Charles Frump, Managing Director, Volvo Cars India

It is alarming to know every day 410 lives are lost on Indian roads alone. 10 percent of road fatalities in the world happen right here in India and it is about time we not just take notice, but also some strong actions to increase road safety.

When the first mass produced cars were made available to the public in 1908, the only safety equipment installed were good brakes and a loud horn. Over the years, the population of cars on the roads increased and with it increased engineering innovation in safety,not only for those inside the car but outside as well. Multiple technologies adopted by the automotive industry have shifted part of the onus of safety from the driver to the vehicle itself. And, the key to these technologies is ‘Preventive Safety’. Safety has not progressed to connected safety enabling cars to share data with recipients both within and outside the car.

The automotive industry has always been committed to providing safety solutions. A beginning was made in 1934 in the United States when the first crash test was conducted.Road safety concerns came to the forefront sometime around 1958 when The World Forum for Harmonization of Vehicle Regulations, an international standards body focused on auto safety was established by the United Nations. Volvo Cars was the first company to introduce the three-point seat belt as a standard fitting way back in 1959. The company gave this technology royalty-free to all other car manufacturers. It is known to be the single most important life saver in car crashes across the world.

Today, there is a whole new generation of automobiles that incorporate a range of features ensuring safety of the passengers, the vehicle and those on the roads. A few years ago, these features would have sounded like a page out of science fiction but automotive brands across geographies have it as part of standard equipment. Here are some radar enabled preventive safety features that makes the roads safer.

Adaptive Cruise Control– This system automatically adjusts the speed and distance of your car with the car ahead. It is ideal for highway drives where the driver does not have to use their feet and acceleration or deceleration can happen with a press of the button on the steering wheel.

Automatic Emergency Braking– It is an intelligent braking system that uses the radar and digital camera to sense other vehicles, pedestrians and large animals on the road.
If a collision is eminent and the driver does not respond in time, the system engages automatic braking to avoid a collision.

Driver Alert–One of the major driving hazards is when a driver veers off the lane due to fatigue. Safety technology incorporated in cars now is equipped with sensors alerts for drivers. An advanced version of this is the Lane Keep Aid that steers the car back to its lane in case the driver does not take corrective action. These are features that communicate with the driver as well as the vehicle and thereby ensuring safety of every one.

In some countries, there are road signs that warn motorists in real time of approaching trucks giving motorists enough time to regulate their speed.



An important aspect of safety is gender sensitivity. Volvo Cars has taken the leadership in making its cars safer for all passengers (children, women & men). The company’s research which involved analysis of 43,000 car crashes in over 40 years showed that women are more prone to injuries in a car crash. Armed with data, Volvo Cars developed car seats with WHIPS that reduces whiplash risk by half, Side Impact Protection System that reduces severe chest injuries by more than 50 percent, and Inflatable Curtain Airbag, which together with SIPS, reduces risk of head injuries by 75 percent.

Like in case of three-point seat belt innovation that was provided royalty-free, Volvo Cars has released the 40-year research to the world free of cost through an online library to enable other players enrich safety features in their cars.

• **RAW DATA**:

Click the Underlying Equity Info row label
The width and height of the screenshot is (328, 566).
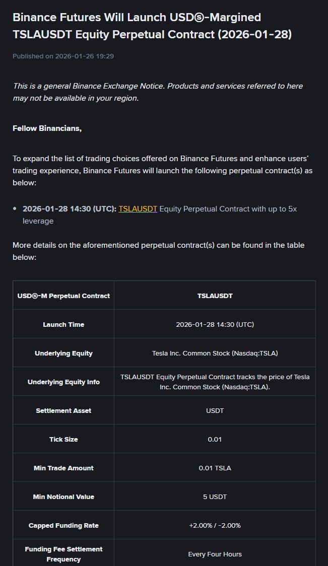click(63, 382)
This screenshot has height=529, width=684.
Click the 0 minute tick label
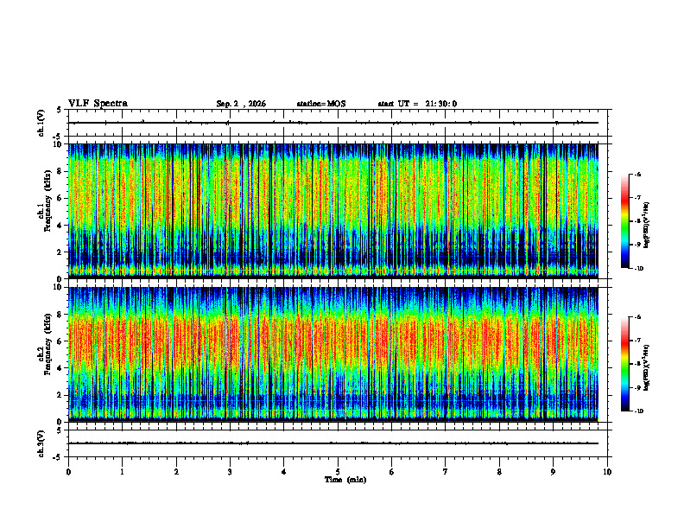(x=68, y=472)
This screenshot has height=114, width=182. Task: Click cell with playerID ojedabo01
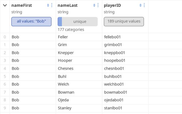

• **PROBLEMS TO SOLVE**:
[1] Reproduce the road safety article from "Today, there is" to "the roads safer.".
[2] Recast every line of the listing that follows the road safety article as a numbered list, skipping blank lines and leaving out the pictures.

• **RESULTS OF THE EXERCISE**:
[1]
Today, there is a whole new generation of automobiles that incorporate a range of features ensuring safety of the passengers, the vehicle and those on the roads. A few years ago, these features would have sounded like a page out of science fiction but automotive brands across geographies have it as part of standard equipment. Here are some radar enabled preventive safety features that makes the roads safer.

[2]
1. Click the Underlying Equity Info row label
2. The width and height of the screenshot is (328, 566).
3. click(63, 382)
4. This screenshot has height=529, width=684.
5. Click the 0 minute tick label
6. (x=68, y=472)
7. This screenshot has height=114, width=182. Task: Click cell with playerID ojedabo01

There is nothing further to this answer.